The lines from the start of the records through the one containing "Given: Click the top viewport camera icon" are to be restated word for word; please include both ends.

----

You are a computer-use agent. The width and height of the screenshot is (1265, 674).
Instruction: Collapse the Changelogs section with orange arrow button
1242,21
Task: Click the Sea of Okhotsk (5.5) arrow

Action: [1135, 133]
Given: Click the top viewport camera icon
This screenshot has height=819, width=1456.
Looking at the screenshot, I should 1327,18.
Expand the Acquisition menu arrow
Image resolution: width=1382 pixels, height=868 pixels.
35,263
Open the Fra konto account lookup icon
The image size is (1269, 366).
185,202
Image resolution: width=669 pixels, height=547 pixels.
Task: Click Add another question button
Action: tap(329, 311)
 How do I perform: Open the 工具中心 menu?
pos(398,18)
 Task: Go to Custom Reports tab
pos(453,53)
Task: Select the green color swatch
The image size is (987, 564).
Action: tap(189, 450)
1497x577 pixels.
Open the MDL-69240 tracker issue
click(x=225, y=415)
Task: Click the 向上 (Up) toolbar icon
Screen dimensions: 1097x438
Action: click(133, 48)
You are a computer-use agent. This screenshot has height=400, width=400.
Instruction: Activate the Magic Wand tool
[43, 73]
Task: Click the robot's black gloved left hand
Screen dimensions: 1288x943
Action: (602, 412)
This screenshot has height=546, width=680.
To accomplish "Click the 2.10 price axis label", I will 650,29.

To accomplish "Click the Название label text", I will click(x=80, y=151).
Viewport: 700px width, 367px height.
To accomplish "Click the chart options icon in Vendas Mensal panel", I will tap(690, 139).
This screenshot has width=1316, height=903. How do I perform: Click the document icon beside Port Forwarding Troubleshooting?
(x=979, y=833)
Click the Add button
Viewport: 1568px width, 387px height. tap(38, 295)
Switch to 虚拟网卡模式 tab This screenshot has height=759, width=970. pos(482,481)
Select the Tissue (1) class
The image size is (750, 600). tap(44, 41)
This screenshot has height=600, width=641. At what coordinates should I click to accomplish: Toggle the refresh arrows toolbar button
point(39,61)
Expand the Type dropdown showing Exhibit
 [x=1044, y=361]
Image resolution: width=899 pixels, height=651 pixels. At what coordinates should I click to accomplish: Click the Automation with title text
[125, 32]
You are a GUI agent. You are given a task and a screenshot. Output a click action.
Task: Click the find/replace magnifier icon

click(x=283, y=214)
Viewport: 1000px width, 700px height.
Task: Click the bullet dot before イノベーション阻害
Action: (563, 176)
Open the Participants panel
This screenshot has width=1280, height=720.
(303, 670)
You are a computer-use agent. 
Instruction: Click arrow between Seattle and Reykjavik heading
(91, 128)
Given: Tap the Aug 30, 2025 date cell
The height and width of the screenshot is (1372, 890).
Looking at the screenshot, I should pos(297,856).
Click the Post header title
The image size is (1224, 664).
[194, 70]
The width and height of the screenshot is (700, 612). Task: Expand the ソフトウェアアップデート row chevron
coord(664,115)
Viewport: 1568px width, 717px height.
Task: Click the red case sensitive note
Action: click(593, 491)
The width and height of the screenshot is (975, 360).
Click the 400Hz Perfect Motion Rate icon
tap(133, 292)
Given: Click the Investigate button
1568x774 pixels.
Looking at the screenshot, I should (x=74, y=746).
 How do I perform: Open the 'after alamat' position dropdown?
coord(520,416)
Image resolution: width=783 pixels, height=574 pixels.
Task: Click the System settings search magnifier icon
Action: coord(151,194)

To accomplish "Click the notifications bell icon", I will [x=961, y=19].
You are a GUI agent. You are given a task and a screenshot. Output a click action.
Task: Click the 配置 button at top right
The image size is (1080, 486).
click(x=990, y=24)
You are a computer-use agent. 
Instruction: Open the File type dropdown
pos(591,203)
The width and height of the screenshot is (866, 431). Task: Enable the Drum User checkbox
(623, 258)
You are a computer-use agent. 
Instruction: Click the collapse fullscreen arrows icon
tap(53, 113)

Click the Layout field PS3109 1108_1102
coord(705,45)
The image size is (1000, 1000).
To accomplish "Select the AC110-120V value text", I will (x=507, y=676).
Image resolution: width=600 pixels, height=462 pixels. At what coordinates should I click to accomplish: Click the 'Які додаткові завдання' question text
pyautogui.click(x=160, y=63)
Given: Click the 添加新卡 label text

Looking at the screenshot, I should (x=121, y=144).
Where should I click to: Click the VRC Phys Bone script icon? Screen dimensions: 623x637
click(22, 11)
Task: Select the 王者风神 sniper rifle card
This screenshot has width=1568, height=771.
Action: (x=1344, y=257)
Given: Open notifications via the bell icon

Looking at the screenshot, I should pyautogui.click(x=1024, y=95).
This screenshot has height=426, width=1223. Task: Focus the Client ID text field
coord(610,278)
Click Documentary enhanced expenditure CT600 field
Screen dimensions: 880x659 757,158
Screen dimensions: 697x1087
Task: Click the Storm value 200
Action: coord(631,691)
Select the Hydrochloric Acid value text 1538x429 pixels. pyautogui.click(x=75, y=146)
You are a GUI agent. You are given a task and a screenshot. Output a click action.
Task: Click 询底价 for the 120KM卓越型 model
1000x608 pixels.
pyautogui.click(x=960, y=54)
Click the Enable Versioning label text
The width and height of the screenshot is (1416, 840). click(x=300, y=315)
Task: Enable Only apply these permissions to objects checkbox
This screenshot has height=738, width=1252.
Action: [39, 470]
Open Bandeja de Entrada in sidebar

----

> Result for this exercise
You are a computer-use agent. The width and height of the screenshot is (1265, 674).
Instruction: Collapse the Changelogs section with orange arrow button
1242,21
Task: Click the Sea of Okhotsk (5.5) arrow

Action: [1135, 133]
Given: Click the top viewport camera icon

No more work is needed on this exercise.